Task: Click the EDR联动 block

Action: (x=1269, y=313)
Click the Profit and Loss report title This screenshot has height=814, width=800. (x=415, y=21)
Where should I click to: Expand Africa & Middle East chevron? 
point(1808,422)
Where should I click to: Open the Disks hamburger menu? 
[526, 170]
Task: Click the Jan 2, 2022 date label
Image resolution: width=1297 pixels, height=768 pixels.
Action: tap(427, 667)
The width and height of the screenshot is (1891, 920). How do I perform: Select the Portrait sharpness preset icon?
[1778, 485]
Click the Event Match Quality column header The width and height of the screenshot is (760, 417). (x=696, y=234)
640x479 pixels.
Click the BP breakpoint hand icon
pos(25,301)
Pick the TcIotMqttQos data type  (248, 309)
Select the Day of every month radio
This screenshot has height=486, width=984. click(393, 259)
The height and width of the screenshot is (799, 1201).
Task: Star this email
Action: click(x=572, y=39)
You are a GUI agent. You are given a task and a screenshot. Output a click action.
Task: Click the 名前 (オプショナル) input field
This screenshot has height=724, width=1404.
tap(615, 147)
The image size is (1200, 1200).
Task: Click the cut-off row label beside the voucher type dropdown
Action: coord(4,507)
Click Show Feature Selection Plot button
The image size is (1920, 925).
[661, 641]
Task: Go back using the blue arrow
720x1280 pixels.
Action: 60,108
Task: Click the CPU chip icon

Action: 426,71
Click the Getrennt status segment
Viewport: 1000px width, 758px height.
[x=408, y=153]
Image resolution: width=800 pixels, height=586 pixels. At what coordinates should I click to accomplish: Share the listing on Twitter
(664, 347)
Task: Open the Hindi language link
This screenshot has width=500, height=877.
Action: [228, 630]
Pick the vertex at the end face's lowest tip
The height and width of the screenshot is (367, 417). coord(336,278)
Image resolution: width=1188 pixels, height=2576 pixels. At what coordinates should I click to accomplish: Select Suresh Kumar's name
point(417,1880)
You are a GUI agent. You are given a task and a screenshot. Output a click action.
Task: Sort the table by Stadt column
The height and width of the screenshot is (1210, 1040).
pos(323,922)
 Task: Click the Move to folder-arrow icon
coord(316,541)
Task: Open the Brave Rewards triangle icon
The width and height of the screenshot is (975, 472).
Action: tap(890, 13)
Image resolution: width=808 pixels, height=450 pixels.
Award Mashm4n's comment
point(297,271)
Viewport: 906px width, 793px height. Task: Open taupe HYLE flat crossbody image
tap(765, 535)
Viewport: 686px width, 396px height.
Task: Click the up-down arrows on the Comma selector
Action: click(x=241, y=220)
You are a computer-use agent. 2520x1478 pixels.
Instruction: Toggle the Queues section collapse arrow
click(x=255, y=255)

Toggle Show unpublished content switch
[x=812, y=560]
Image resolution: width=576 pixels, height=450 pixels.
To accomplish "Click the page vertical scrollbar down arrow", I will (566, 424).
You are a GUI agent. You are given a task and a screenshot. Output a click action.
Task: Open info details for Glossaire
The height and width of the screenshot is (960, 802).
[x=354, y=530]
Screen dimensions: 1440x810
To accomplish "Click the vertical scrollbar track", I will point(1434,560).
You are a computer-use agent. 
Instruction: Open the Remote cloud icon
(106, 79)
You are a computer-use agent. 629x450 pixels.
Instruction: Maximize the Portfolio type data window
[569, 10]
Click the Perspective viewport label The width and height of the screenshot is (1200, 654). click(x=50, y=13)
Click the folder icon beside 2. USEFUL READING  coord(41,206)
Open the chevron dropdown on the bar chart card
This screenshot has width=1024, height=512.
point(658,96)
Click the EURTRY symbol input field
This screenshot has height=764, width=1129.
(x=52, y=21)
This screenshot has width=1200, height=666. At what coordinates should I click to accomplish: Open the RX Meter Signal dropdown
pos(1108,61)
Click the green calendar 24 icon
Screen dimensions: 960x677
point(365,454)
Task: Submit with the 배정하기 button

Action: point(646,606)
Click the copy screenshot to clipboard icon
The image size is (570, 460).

» Brief
From the data, list each line in which the string "vertical" appears.

» Solution for this problem
To accomplish "Click the page vertical scrollbar down arrow", I will (566, 424).
To accomplish "Click the vertical scrollbar track", I will point(1434,560).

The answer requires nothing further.